目前，AFP仍是HCC診斷中應用最廣泛的生物標志物，但AFP的敏感性較低，特別是在早期肝癌中，特異性也不足，有近20%的肝硬化患者AFP異常升高，且此升高現象與惡性腫瘤的發生無顯著相關性[10]。因此，臨床亟需一種診斷肝癌較為靈敏的生物標志物。本研究結果顯示，基于3種circRNA建立的聯合檢測模型在AFP陰性HCC患者中的陽性率（敏感性）與肝癌患者整體陽性率（敏感性）基本一致，在訓練集中，聯合檢測模型診斷AFP陰性HCC的AUC為0.894，敏感性為81.25%，特異性為87.00%；在驗證集中，聯合檢測模型診斷AFP陰性HCC的AUC為0.840，敏感性為74.47%，特異性為90.00%。提示聯合檢測模型對AFP陰性HCC具有良好的診斷效能。
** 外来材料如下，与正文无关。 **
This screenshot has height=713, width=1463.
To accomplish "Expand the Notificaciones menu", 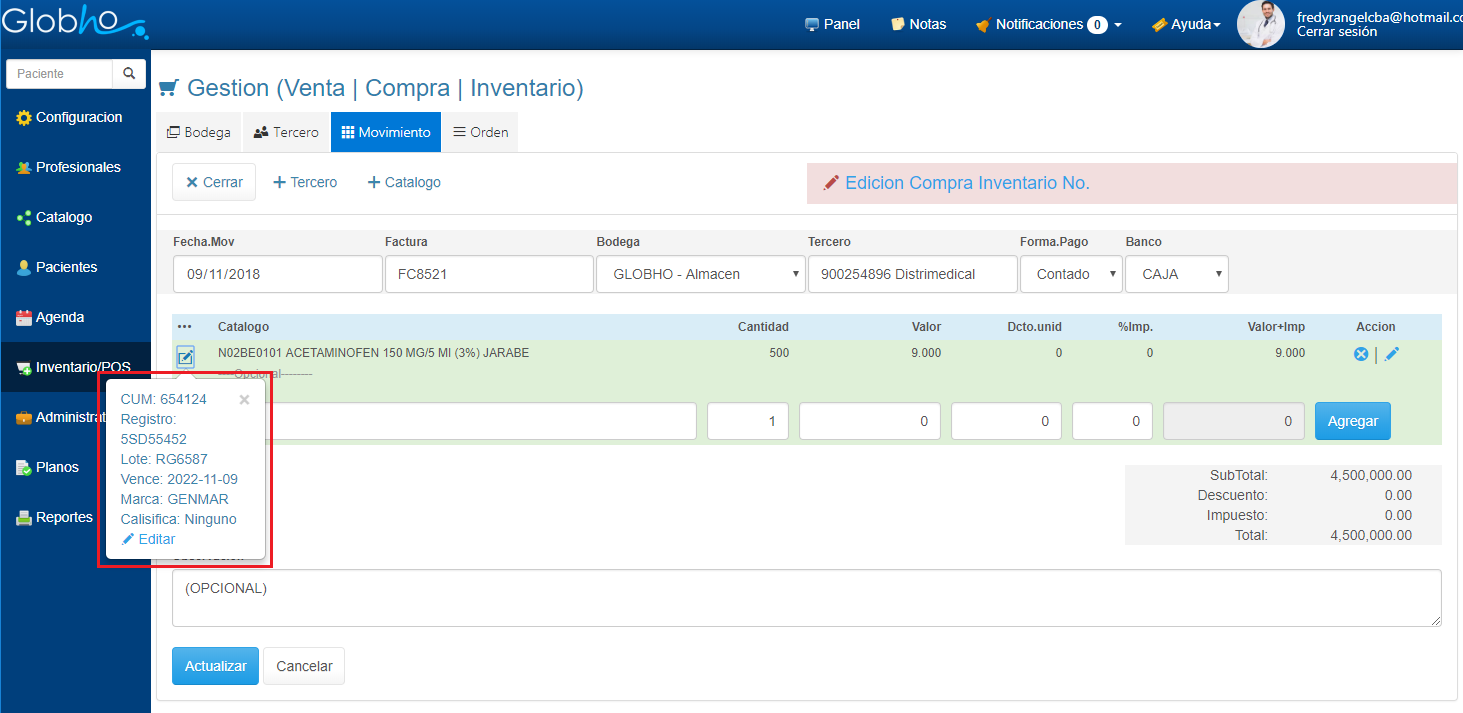I will click(x=1048, y=24).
難以早期診斷是目前肝癌預后不良的重要原因[11]。準確的早期診斷可大大提高肝癌患者行根治性切除術的比例，切實提高臨床療效。然而，目前臨床仍缺乏有效的肝癌早期診斷策略。本研究ROC曲線分析結果顯示，在訓練集中，基于 circ_0000690、circ_0001359和circ_0000396建立的聯合檢測模型診斷早期HCC的AUC為0.859；在驗證集中，聯合檢測模型診斷早期HCC的AUC為0.847。由此可見，聯合檢測模型對早期HCC有較好的診斷效能。

無論是對早期HCC，還是對APF陰性HCC，本研究建立的聯合檢測模型均表現出較好的診斷效能。由于本研究入組的肝硬化患者例數較少，后續將納入更多的肝硬化患者，并開展前瞻性研究，觀察聯合檢測模型在預測肝癌早期發生中的價值。此外，由于本研究納入的3種外泌體circRNA（circ_0000690、circ_0001359、circ_0000396）的生物學功能尚不明確。因此，闡明這3種circRNA的來源，并研究其生物學功能也將是下一步研究的目標。
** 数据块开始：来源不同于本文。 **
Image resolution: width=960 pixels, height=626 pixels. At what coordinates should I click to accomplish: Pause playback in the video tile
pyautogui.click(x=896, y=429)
本研究尚存在一些局限之處：（1）入組的患者例數雖然較多，但仍顯不足，需要納入更多的HCC患者來進一步驗證本研究得出的結果；（2）納入的HCC患者多為乙型肝炎相關肝癌，因此需要納入不同疾病背景的肝癌患者，以確認聯合檢測模型的普適性；（3）考慮到乙型肝炎相關肝硬化是乙型肝炎患者發生肝癌過程中至關重要的一項病理生理性改變，而乙型肝炎相關肝硬化是肝癌發生的重要危險因素，因此在未來的研究中將納入更多的慢性乙型肝炎（無肝硬化）患者，從而對本研究結果進行更為細致的分層驗證。
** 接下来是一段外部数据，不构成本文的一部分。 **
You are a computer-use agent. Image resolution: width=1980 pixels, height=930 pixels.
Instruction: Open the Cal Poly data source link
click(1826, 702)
綜上所述，基于3種circRNA（circ_0000690、circ_0001359和circ_0000396）構建的聯合檢測模型對HCC具有較好的診斷效能，亦適用于早期HCC和AFP陰性HCC的鑒別診斷，有助于提升臨床對HCC的診斷和鑒別診斷效率，有利于改善HCC患者的預后。此外，在后續研究中，我們將進一步圍繞這3個外泌體circRNA進行分析，旨在明確其生物學功能，從而為肝癌的治療提供全新靶點。